Il reste la question de savoir si un acte de reconnaissance peut être considéré une violation du principe de non-intervention dans les affaires intérieures des États, un principe de droit coutumier bien établi en droit international. La question qui se pose alors est celle de savoir s’il s’agit bien là d’une « intervention » ? La Cour internationale de justice a à plusieurs reprises clarifié le contenu de cette norme, en particulier dans l’Affaire des activités militaires et paramilitaires au Nicaragua.
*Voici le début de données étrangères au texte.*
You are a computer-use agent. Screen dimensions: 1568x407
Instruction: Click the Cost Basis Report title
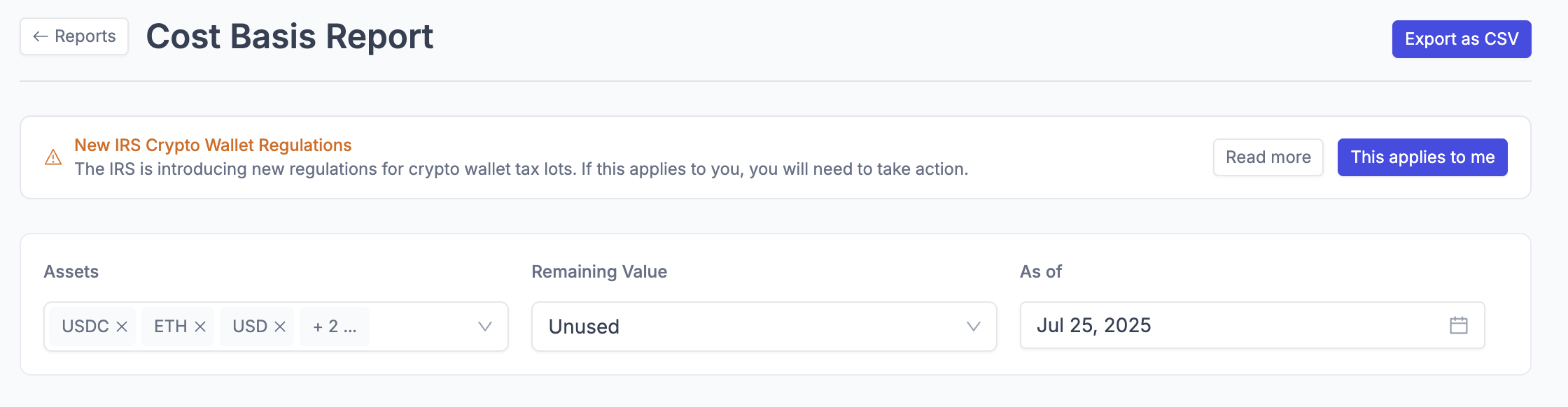pyautogui.click(x=289, y=36)
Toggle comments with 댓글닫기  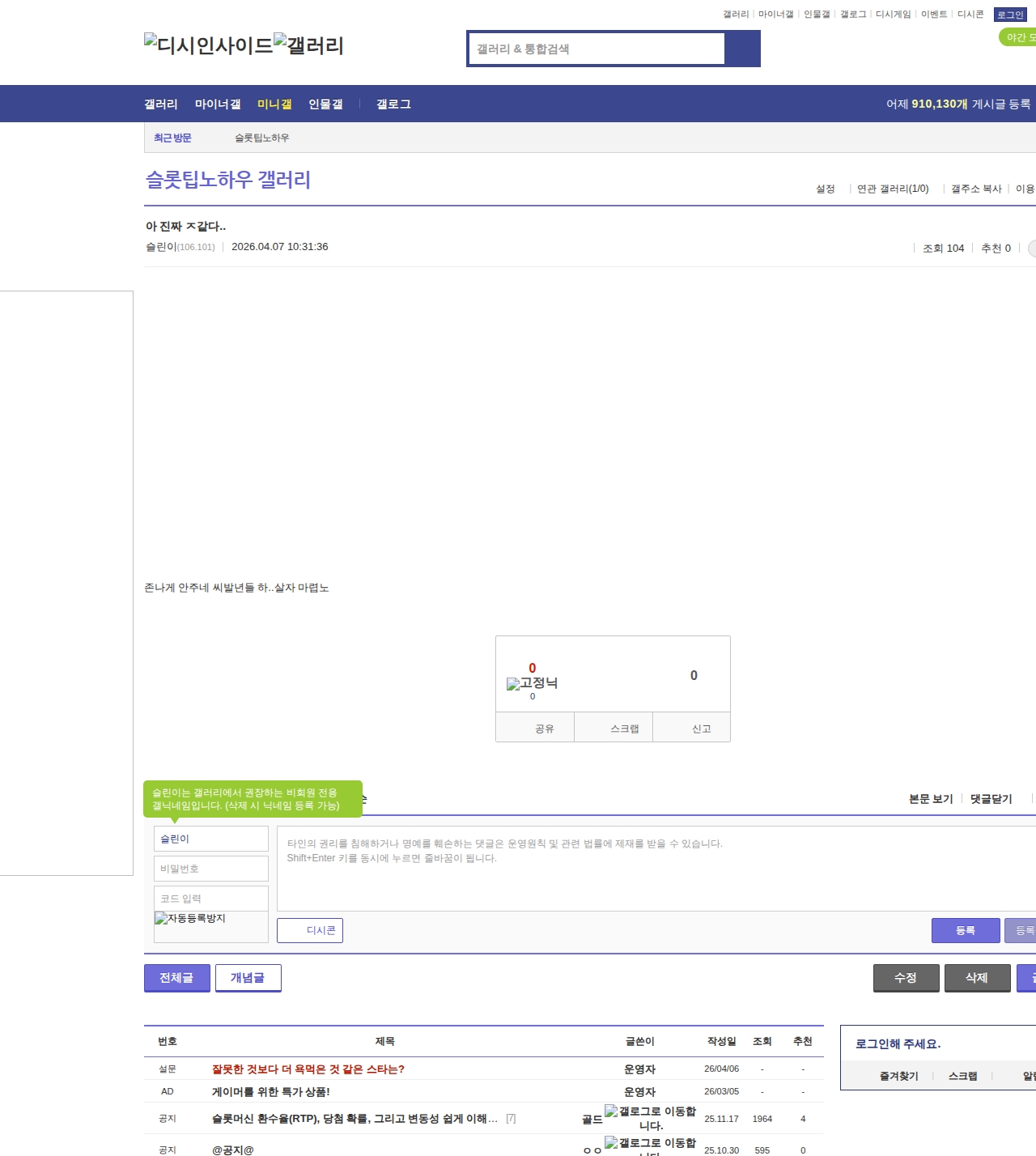991,799
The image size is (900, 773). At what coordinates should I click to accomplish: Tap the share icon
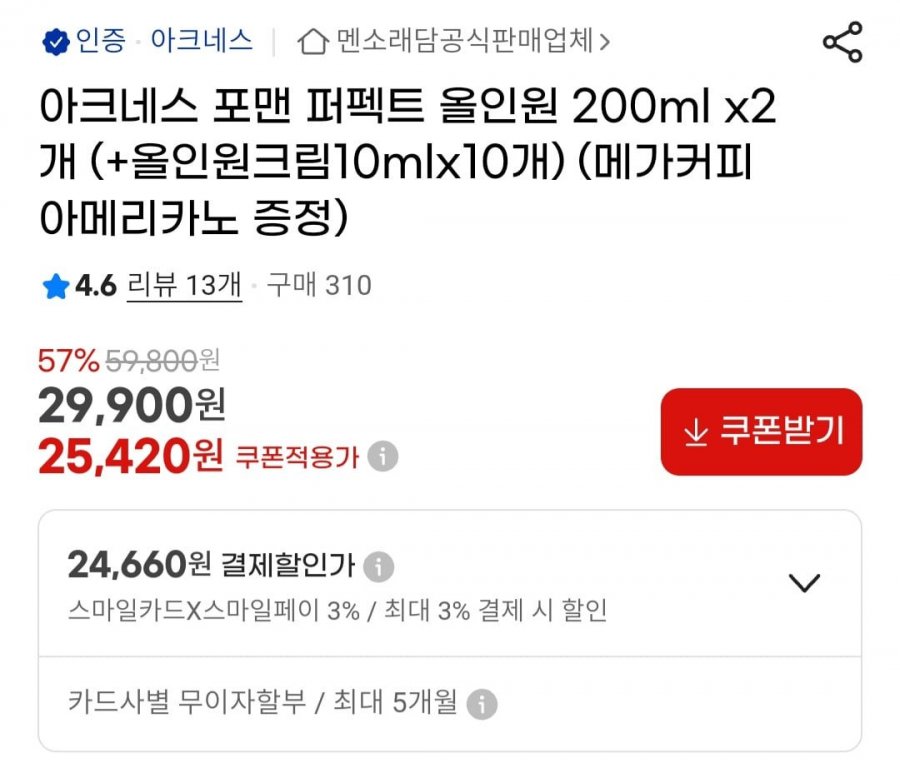click(842, 42)
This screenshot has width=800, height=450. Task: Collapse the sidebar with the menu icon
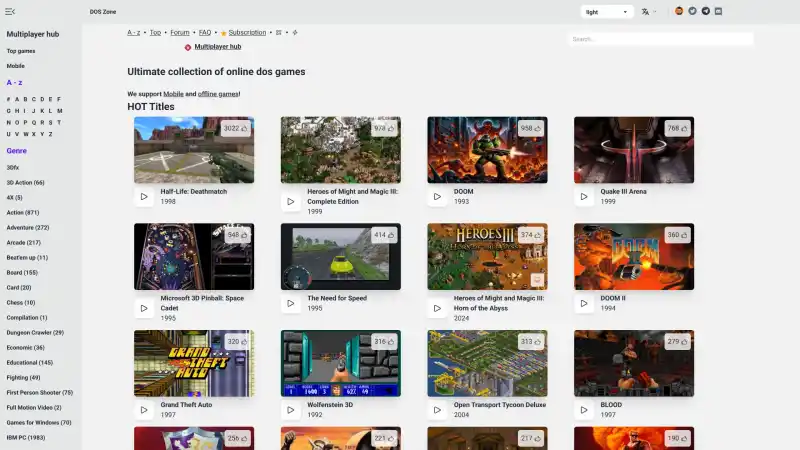10,12
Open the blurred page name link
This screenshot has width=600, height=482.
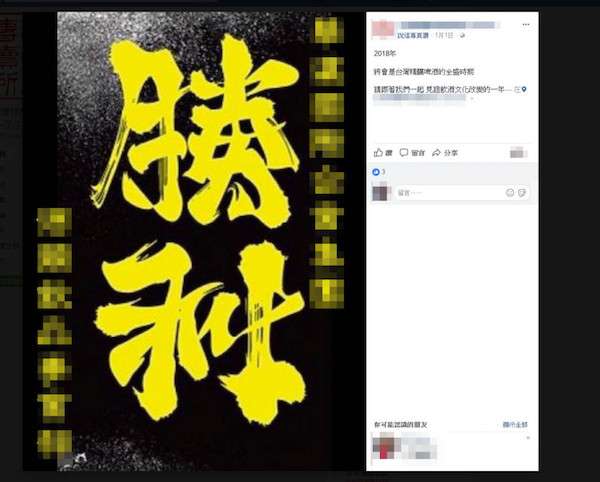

La Court a notamment conclu que la règle implique une « interdiction à tout état ou group d’états d’intervenir directement ou indirectement dans les affaires intérieures ou extérieures de l’état ». La Cour note alors que « (l)’intervention est illicite lorsqu’à propos de ces choix (ndlr, choix du système politique, économique, social et culturel et de la formation des relations extérieures), qui doivent demeurer libres, elle utilise des moyens de contrainte »5.

L’élément principal et constitutif de ‘l’intervention’ est donc l’utilisation de moyens de contrainte. Dans le cas d’un acte de reconnaissance, aucun moyen de contrainte n’est utilisé, en particulier dans le cas de l’indépendance du Kosovo. On ne pourrait donc qualifier la reconnaissance par un État tiers d’intervention illicite dans les affaires intérieures de la Serbie.

Conclusion

En conclusion, il nous semble clair que le Kosovo ne peut se prévaloir d’un droit à accéder à l’indépendance. Cependant, l’absence d’une interdiction stricte en droit international de toute sécession en dehors de cas prévus, implique qu’il s’agit là d’un fait politique qui ne relève pas nécessairement du droit international. La reconnaissance par un État tiers ne peut également être catégorisée d’intervention illicite dans les affaires intérieures de la Serbie, compte tenu de ce que la reconnaissance n’implique pas l’utilisation de moyens de contrainte.

Il reste que les États restent divisés sur la question de l’indépendance du Kosovo. La Cour internationale de justice, saisie de cette question sous forme de demande d’avis consultatif par l’Assemblée général des Nations unies apportera, espérons-le, les clarifications nécessaires.

5 CIJ, Affaire des activités militaires et paramilitaires au Nicaragua § 205, p. 98.